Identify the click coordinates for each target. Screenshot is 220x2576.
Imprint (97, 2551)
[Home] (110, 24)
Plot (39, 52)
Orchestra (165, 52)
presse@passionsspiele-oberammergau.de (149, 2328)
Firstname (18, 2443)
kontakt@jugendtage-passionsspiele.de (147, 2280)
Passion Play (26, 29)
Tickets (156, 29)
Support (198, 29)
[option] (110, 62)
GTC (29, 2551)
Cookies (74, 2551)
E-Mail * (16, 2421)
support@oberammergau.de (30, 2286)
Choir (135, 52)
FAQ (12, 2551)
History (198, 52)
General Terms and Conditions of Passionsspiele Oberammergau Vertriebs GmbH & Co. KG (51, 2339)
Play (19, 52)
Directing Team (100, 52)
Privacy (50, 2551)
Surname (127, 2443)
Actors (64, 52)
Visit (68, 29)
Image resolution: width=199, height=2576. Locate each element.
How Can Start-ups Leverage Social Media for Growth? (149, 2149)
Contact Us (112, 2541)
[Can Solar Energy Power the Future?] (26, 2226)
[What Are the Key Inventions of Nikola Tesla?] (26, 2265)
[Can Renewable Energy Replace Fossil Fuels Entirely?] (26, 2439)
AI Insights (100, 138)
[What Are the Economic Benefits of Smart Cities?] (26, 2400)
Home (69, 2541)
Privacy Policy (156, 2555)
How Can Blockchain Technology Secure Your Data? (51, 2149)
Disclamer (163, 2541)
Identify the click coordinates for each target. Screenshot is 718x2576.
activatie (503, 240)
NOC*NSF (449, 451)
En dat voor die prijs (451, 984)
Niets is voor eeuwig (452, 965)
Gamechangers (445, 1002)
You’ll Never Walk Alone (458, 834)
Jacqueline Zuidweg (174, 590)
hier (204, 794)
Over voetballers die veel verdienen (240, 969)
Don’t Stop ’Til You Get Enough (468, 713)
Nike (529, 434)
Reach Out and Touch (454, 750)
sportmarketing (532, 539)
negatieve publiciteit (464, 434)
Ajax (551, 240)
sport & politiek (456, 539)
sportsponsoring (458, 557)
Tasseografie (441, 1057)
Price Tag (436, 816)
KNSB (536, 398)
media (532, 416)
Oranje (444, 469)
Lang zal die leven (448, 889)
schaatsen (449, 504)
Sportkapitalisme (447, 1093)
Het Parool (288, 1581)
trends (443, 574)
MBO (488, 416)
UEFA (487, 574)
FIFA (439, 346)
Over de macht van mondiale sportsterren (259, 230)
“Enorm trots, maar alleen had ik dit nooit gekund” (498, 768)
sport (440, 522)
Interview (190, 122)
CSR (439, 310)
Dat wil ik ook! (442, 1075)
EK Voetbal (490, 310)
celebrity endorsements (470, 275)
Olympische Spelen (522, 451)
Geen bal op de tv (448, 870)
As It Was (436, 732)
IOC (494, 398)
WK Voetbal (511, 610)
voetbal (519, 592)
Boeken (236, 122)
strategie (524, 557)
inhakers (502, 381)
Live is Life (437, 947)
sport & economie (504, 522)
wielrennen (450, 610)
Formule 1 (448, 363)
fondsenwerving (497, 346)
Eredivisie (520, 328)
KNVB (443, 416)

**********

Set apart and copy each line of the records that holds the word "Screenshot".

Worked solution:
Identify the click coordinates for each target. Screenshot is 220x2576.
Identify the click coordinates for each target. Screenshot is 718x2576.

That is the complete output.